How to complete this task: Only one stretch of the records below is wanted: the lines from the one holding "Where should I click to: Switch" through the one holding "Click the Schließen". Return it exactly, both ends included.
--- Records supplied ---
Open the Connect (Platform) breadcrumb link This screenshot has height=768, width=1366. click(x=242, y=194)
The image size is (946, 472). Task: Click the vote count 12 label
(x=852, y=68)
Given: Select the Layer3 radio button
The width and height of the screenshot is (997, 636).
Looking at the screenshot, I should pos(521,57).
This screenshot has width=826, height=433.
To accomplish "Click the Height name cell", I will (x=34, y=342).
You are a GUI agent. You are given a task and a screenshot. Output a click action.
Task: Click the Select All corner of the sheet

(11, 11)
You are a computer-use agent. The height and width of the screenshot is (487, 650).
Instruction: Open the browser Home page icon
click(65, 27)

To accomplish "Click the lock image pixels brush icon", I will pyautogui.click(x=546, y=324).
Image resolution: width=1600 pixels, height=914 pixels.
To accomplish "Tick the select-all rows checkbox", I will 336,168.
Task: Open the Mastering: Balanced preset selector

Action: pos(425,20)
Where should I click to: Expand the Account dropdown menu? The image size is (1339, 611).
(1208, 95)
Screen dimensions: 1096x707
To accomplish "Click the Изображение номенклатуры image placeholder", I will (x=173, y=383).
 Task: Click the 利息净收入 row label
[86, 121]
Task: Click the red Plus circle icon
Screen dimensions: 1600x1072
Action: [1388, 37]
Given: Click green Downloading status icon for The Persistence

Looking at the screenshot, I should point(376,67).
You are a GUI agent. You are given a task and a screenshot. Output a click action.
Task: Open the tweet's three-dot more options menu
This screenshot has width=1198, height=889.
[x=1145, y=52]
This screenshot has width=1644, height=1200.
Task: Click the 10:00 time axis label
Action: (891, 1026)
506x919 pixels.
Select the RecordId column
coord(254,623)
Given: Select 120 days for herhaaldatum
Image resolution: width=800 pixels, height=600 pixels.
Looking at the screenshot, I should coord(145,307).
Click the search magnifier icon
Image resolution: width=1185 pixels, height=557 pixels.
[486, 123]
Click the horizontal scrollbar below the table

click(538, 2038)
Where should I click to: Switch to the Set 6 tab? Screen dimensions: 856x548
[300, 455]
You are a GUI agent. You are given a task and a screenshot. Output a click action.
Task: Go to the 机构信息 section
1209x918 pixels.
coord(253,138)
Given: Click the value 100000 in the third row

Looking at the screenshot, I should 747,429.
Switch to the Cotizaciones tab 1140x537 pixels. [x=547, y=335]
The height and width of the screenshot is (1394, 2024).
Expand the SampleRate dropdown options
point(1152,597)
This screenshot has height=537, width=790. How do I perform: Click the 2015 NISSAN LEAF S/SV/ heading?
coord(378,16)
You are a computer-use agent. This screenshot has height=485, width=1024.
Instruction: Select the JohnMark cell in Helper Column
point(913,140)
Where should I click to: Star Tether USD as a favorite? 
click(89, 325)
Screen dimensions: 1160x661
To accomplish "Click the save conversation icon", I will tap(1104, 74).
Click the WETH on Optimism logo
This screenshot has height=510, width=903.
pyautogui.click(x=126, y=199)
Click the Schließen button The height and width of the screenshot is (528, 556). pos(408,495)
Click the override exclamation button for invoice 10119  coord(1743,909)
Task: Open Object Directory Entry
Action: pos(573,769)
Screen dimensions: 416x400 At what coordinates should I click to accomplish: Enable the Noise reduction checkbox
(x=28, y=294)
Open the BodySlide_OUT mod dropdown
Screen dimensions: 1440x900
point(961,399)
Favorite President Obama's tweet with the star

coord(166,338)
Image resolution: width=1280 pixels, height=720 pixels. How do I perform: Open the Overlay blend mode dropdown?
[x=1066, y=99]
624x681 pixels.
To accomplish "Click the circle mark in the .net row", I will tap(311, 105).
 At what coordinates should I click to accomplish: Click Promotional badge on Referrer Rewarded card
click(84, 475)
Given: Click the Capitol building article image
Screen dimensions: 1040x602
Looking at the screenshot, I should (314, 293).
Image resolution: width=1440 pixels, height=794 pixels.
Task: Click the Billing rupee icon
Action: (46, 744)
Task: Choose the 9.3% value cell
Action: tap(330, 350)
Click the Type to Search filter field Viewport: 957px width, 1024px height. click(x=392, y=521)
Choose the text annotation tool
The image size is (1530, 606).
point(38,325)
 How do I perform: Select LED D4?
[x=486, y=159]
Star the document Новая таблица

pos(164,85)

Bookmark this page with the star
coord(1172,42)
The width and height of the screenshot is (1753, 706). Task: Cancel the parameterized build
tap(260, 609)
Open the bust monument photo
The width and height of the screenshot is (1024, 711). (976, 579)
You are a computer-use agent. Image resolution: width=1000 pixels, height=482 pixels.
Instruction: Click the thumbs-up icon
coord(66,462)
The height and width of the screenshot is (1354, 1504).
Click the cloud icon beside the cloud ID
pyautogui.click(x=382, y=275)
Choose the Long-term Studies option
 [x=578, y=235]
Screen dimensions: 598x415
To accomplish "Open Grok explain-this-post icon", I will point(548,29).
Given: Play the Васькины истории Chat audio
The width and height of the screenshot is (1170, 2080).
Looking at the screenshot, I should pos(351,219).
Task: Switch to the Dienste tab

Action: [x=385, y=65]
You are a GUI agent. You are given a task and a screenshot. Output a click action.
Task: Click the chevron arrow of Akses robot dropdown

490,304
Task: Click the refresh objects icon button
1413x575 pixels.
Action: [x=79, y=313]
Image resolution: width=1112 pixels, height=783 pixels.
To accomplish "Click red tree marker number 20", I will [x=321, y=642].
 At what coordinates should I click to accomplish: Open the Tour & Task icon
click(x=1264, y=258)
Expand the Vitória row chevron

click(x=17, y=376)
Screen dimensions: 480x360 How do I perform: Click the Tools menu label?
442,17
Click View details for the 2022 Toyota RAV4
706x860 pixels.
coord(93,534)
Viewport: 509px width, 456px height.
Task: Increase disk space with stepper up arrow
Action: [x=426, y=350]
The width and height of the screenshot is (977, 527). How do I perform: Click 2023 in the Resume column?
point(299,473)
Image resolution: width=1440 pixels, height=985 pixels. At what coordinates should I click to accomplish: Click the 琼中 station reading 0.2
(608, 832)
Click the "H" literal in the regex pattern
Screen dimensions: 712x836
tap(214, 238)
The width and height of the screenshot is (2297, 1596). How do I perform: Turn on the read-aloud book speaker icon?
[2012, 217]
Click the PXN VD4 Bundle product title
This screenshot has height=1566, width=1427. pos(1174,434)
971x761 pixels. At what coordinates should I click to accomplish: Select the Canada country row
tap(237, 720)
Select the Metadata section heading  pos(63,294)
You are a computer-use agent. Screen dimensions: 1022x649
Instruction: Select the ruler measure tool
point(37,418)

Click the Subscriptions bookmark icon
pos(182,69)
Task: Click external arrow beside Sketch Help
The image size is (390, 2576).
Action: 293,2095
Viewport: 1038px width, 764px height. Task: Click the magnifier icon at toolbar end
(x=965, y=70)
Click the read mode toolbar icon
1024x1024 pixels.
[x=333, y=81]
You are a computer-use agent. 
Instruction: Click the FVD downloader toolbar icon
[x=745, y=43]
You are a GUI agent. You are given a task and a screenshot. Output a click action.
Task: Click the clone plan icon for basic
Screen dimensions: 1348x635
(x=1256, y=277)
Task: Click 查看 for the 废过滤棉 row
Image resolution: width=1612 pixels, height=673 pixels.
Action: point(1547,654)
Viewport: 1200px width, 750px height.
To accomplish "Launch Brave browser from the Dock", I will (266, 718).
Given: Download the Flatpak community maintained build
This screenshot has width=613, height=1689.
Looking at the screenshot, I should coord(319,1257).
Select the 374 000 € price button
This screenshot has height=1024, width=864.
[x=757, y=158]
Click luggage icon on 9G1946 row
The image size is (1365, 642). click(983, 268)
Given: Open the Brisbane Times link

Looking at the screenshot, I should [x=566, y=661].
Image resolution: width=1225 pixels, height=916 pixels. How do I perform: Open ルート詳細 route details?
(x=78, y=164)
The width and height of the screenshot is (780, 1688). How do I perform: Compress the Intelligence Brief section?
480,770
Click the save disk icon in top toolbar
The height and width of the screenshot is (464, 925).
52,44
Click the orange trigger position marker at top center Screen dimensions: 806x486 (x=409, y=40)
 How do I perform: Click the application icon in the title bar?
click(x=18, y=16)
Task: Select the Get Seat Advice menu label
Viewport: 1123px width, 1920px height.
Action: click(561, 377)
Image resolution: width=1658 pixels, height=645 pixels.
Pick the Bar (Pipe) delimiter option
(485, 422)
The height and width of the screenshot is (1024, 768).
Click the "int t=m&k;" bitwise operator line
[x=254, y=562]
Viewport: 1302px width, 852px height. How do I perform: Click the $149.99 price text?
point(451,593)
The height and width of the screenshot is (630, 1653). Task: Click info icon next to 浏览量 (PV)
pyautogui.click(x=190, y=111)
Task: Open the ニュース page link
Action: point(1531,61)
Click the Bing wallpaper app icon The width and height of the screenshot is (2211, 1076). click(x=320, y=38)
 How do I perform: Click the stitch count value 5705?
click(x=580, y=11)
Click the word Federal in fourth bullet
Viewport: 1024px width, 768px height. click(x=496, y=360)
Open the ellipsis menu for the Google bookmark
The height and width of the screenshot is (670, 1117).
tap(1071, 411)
---
Solution for this task:
Where should I click to: Switch to the Set 6 tab? Screen dimensions: 856x548
[300, 455]
You are a GUI agent. You are given a task and a screenshot. Output a click action.
Task: Go to the 机构信息 section
1209x918 pixels.
coord(253,138)
Given: Click the value 100000 in the third row

Looking at the screenshot, I should 747,429.
Switch to the Cotizaciones tab 1140x537 pixels. [x=547, y=335]
The height and width of the screenshot is (1394, 2024).
Expand the SampleRate dropdown options
point(1152,597)
This screenshot has height=537, width=790. How do I perform: Click the 2015 NISSAN LEAF S/SV/ heading?
coord(378,16)
You are a computer-use agent. This screenshot has height=485, width=1024.
Instruction: Select the JohnMark cell in Helper Column
point(913,140)
Where should I click to: Star Tether USD as a favorite? 
click(89, 325)
Screen dimensions: 1160x661
To accomplish "Click the save conversation icon", I will tap(1104, 74).
Click the WETH on Optimism logo
This screenshot has height=510, width=903.
pyautogui.click(x=126, y=199)
Click the Schließen button The height and width of the screenshot is (528, 556). pos(408,495)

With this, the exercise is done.